Eight aid workers with Christian humanitarian group Samaritan’s Purse who were reportedly abducted and held captive by rebels in South Sudan have been released, the Charlotte Observer reported.
“Samaritan’s Purse is thankful to God for the safe release of our South Sudanese national staff, who had been detained by armed personnel in the Mayendit area of South Sudan,” read a statement from the Christian organization. “They were all released Tuesday afternoon local time.”
The kidnappers, who captured the aid workers from an area near Mayiandit, were said to be demanding food for ransom, reflecting the ongoing famine and the associated struggles people currently face in the region. The eight workers were South Sudanese nationals, not U.S. citizens.
“The rebels attacked and abducted eight local staff from Samaritan’s Purse and they are being held to ransom,” Brigadier General Lul Ruai Koang reportedly told the press before the aid workers’ release. “They have demanded that the organization takes aid to them.” Food, according to Reuters, is looking “increasingly likely to become a weapon of war.”
But Samaritan’s Purse seemingly pushed back against the ransom claim.
“There was no ransom request, and they are on the way to a safe location at this time,” Tuesday’s statement read. “We are grateful for the World Food Programme’s support in helping us relocate our staff.”
Hundreds of thousands of people are in desperate need of food and resources in South Sudan, as the crisis there continues to worsen, with violence and insecurity make it difficult for residents there to plant and harvest food for the masses, CBN News noted.
South Sudan, which became an independent country back in 2011, has faced severe internal violence since 2013, when President Salva Kirr fired Vice President Riek Machar; civil war followed, forcing millions to flee their homes, according to Reuters. You can read more about the ethnic strife and claims of an attempted coup that followed here.

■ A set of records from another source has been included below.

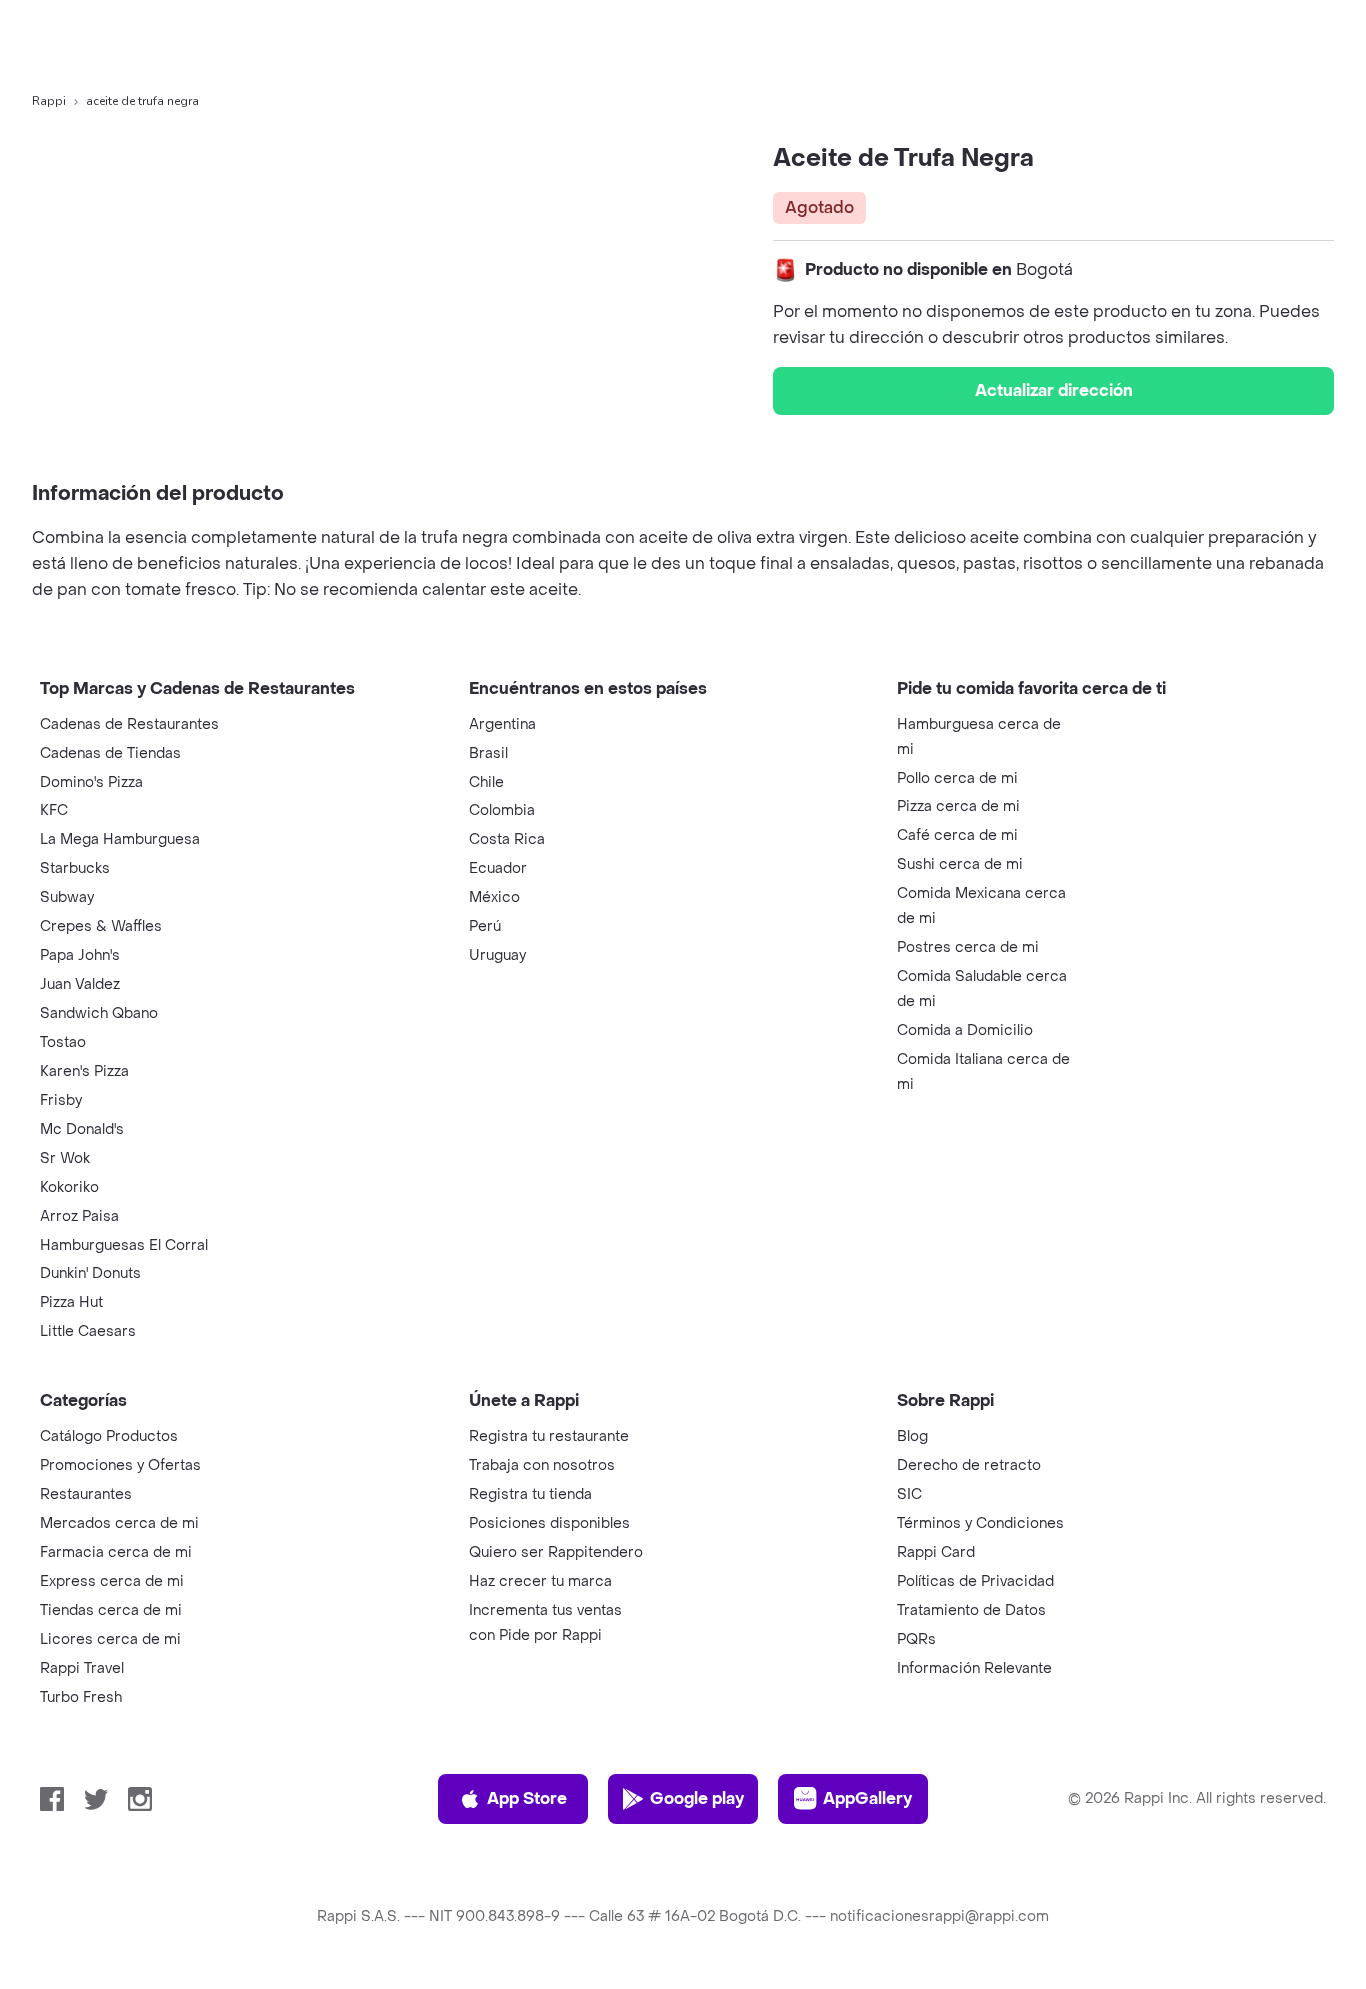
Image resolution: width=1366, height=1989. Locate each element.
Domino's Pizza (91, 782)
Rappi (49, 101)
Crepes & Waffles (101, 926)
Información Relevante (974, 1668)
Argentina (502, 724)
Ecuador (498, 868)
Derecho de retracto (969, 1465)
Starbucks (75, 868)
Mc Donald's (82, 1129)
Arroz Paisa (79, 1216)
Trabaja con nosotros (542, 1465)
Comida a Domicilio (965, 1030)
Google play (697, 1798)
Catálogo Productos (109, 1436)
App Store (527, 1798)
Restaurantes (86, 1494)
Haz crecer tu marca (540, 1581)
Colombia (502, 810)
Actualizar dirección (1054, 390)
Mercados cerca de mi (119, 1523)
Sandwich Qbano (99, 1013)
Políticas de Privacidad (975, 1581)
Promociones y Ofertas (120, 1465)
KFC (54, 810)
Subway (67, 897)
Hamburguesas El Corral (124, 1245)
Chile (486, 782)
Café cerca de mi (957, 835)
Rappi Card (936, 1552)
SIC (909, 1494)
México (494, 897)
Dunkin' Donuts (90, 1273)
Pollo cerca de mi (957, 778)
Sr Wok (65, 1158)
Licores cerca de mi (110, 1639)
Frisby (61, 1100)
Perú (485, 926)
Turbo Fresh (81, 1697)
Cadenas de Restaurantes (129, 724)
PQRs (916, 1639)
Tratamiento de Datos (971, 1610)
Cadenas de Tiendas (110, 753)
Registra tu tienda (530, 1494)
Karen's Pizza (84, 1071)
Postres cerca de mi (968, 947)
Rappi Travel (82, 1668)
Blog (912, 1436)
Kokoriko (69, 1187)
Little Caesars (88, 1331)
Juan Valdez (80, 984)
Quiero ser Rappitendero (556, 1552)
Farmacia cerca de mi (116, 1552)
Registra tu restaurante (549, 1436)
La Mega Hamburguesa (120, 839)
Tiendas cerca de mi (111, 1610)
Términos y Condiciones (980, 1523)
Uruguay (497, 955)
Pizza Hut (71, 1302)
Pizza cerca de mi (958, 806)
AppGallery (867, 1798)
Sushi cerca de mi (960, 864)
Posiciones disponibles (549, 1523)
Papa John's (80, 955)
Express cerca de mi (112, 1581)
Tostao (63, 1042)
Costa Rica (507, 839)
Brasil (488, 753)
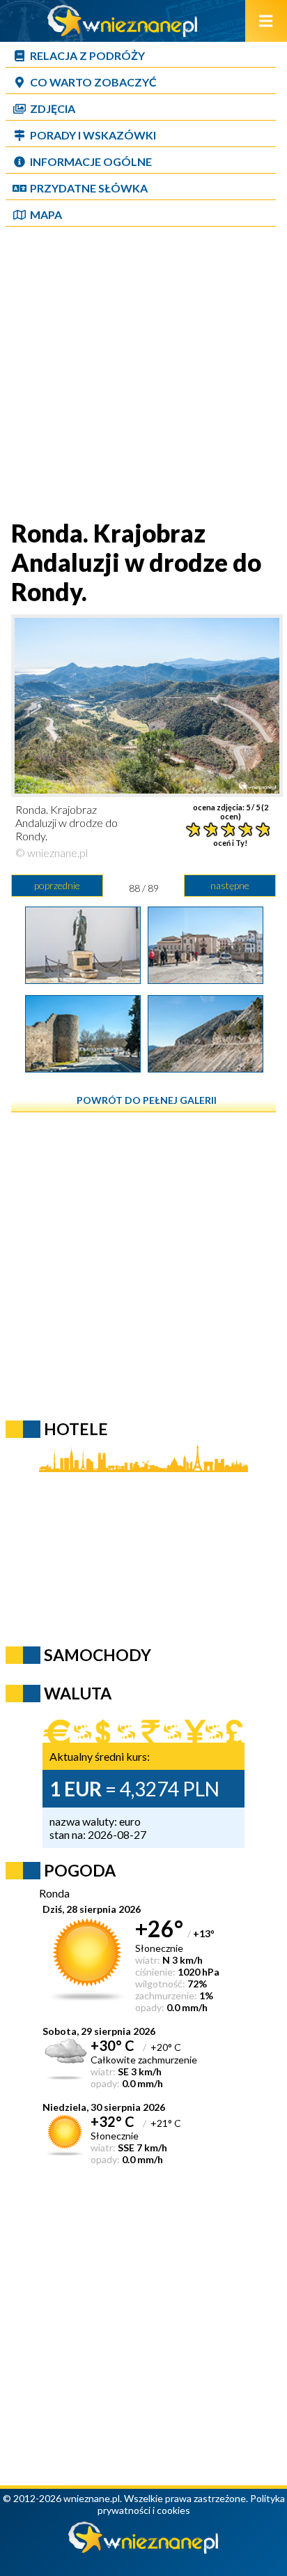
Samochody (97, 1655)
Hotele (76, 1429)
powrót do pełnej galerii (147, 1100)
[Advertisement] (143, 374)
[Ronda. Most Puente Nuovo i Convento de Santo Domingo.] (205, 979)
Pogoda (80, 1870)
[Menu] (266, 21)
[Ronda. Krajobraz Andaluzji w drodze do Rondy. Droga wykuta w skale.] (205, 1067)
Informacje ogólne (91, 161)
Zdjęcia (52, 108)
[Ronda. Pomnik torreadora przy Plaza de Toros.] (83, 979)
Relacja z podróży (87, 55)
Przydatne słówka (89, 188)
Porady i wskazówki (93, 135)
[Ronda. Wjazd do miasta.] (83, 1067)
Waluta (77, 1693)
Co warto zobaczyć (93, 82)
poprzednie (57, 885)
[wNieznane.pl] (122, 32)
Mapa (46, 214)
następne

That situation has exacerbated problems for the newfound nation. The Samaritan’s Purse website recently described the dire state of affairs in South Sudan, noting that the United Nations and the government of South Sudan jointly announced that certain areas of the country face famine — and millions are food insecure, with figures likely to worsen from 4.9 million to 5.5 million later this year.
“Local markets in Mayendit are empty and closed, food production has been greatly limited, and malnutrition among women and children continues to increase,” reads the Samaritan’s Purse article. “Typical livestock, such as chickens and goats, can no longer be found, as they’ve been used as a source of food for the community over the years of suffering.”
The remaining cattle are apparently too thin and weak to produce milk needed to sustain the people.
Samaritan’s Purse has been working in Mayendit since 2014 in an effort to distribute food there to those in need.